El hígado suele ser el centro de males como la hepatitis y la cirrosis, pero, en realidad, alerta sobre otros males.
La inmensa mayoría de la gente sabe que el hígado suele ser el centro de males como la hepatitis y la cirrosis, pero, en realidad, ese gran laboratorio del cuerpo humano es capaz de ser el faro que alerta sobre otros males, incluso la leucemia, según especialistas del IMSS.
Explican que uno de los síntomas de que hay un problema de salud, es el crecimiento del hígado (hepatomegalia), alerta común que antecede, principalmente, a la cirrosis hepática (causada por alcoholismo o como secuela de hepatitis A o B), y que puede indicar la presencia de algún tipo de leucemia, parásitos, tumores, anemias, insuficiencia cardiaca o enfermedad cardiaca congénita y trastornos metabólicos.
El doctor Ernesto Guadarrama Gómez, del servicio de Endocrinología del Hospital General de Zona No. 2 "Troncoso" del IMSS, comenta que además de esas señales se debe observar que en su estado normal el borde del hígado es delgado y firme, y no puede palparse (sentirse con las puntas de los dedos) por debajo del borde de las costillas, pero cuando se agranda al punto de permitir su palpación, se puede pensar en la hepatomegalia.
Abuso del alcohol
Una de las causas de este problema, dice, es el alcoholismo, pues esto afecta de manera grave al hígado. Pero, destaca que es conveniente saber que no todas las personas que consumen bebidas alcohólicas desarrollan la enfermedad, y que quienes están en riesgo mayor son aquellos que toman más de seis copas en un día durante varias veces a la semana.
El especialista deja en claro que el abuso del alcohol altera células del hígado, que mueren. "Aunque el hígado tiene la capacidad de regenerar las zonas afectadas, irá dejando lóbulos, por lo que si el alcoholismo persiste el tejido del hígado se hará fibroso y las células ya no podrán regenerarse.
Contrariamente al primer síntoma, el hígado empezará a disminuir de tamaño, lo cual significa que se desarrolló cirrosis hepática, que puede llevar a la muerte, indica.

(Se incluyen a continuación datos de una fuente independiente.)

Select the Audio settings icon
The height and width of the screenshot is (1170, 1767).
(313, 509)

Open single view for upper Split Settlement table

Guadarrama Gómez resalta que desafortunadamente este problema es frecuente en zonas rurales e indígenas, aún en niños y adolescentes, debido a que los padres acostumbran a sus hijos desde muy pequeños a tomar bebidas alcohólicas, como pulque y cerveza, y esto, aunado a una mala higiene por la falta de drenajes y letrinas, puede causar enfermedades virales como la hepatitis, que representa un grave peligro para esta población.

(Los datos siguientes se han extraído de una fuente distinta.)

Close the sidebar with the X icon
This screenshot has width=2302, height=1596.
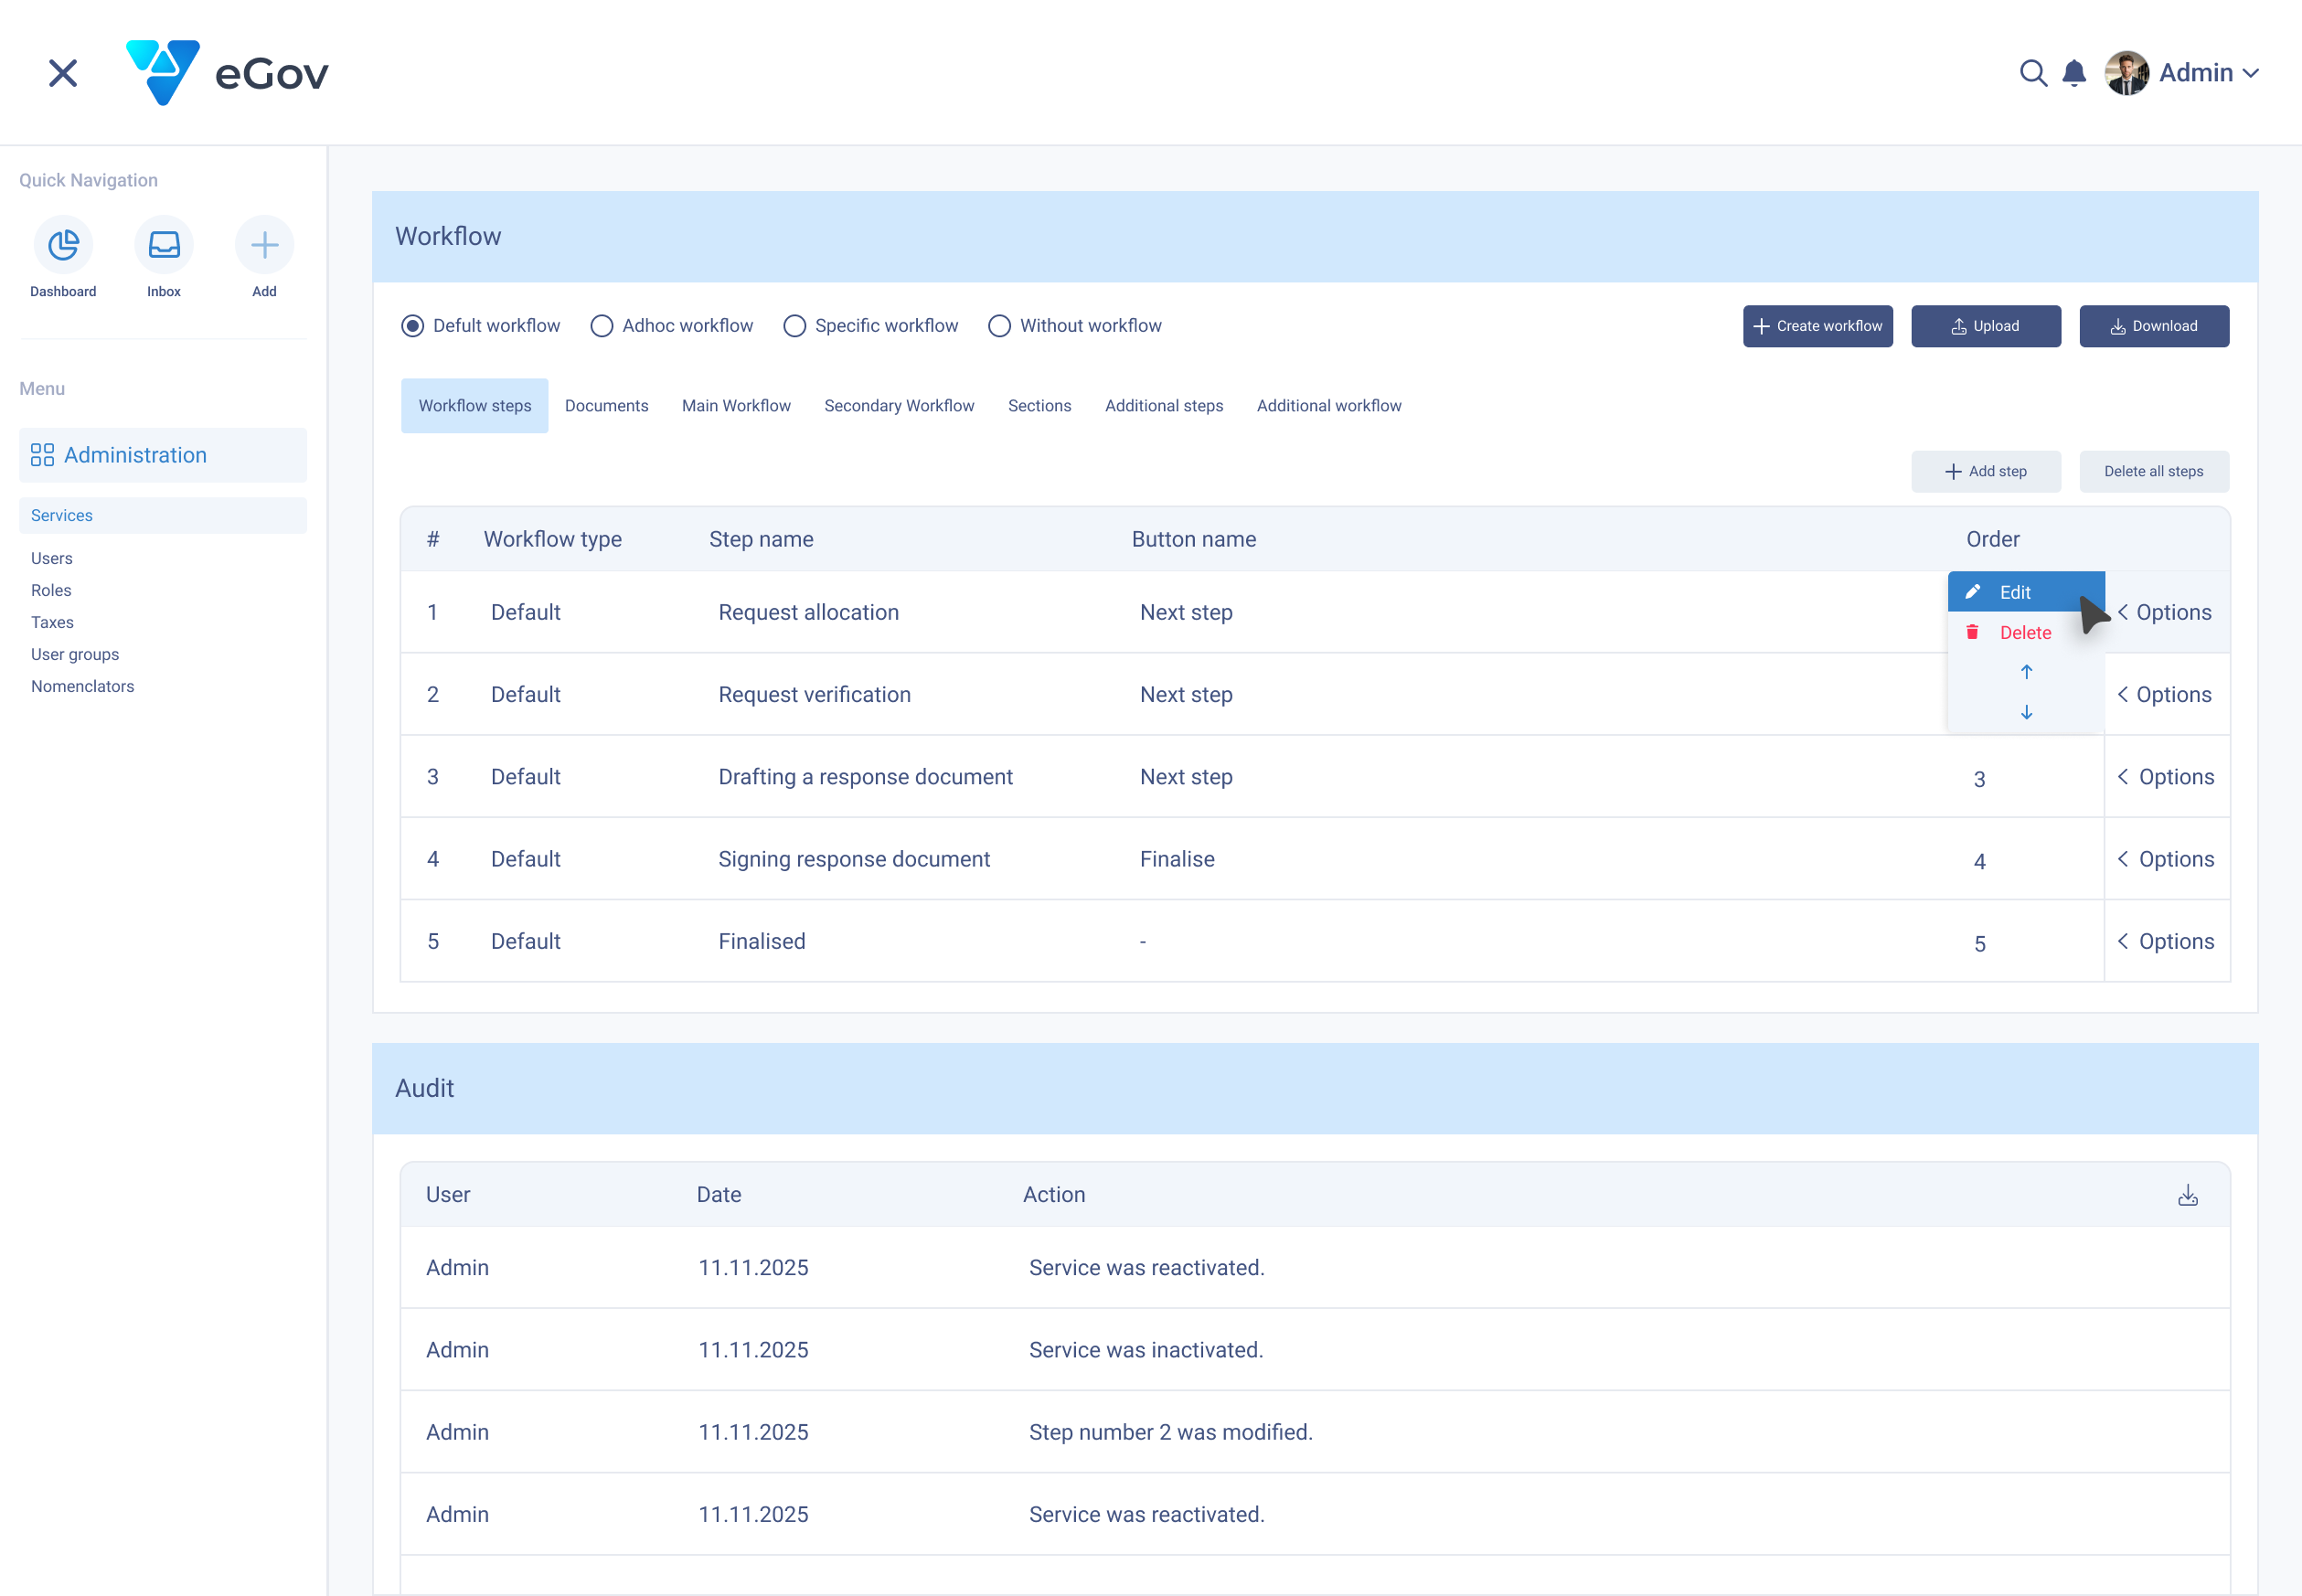(63, 73)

Y es que los menores pueden padecer de hepatomegalia por múltiples causas como el Síndrome de Reyé, que se presenta después de una infección de las vías respiratorias superiores o de una varicela, aproximadamente después de una semana; por los tres tipos de hepatitis, abscesos hepáticos, síndrome de Torch (infección materna que afecta al feto en gestación) o por obstrucción biliar.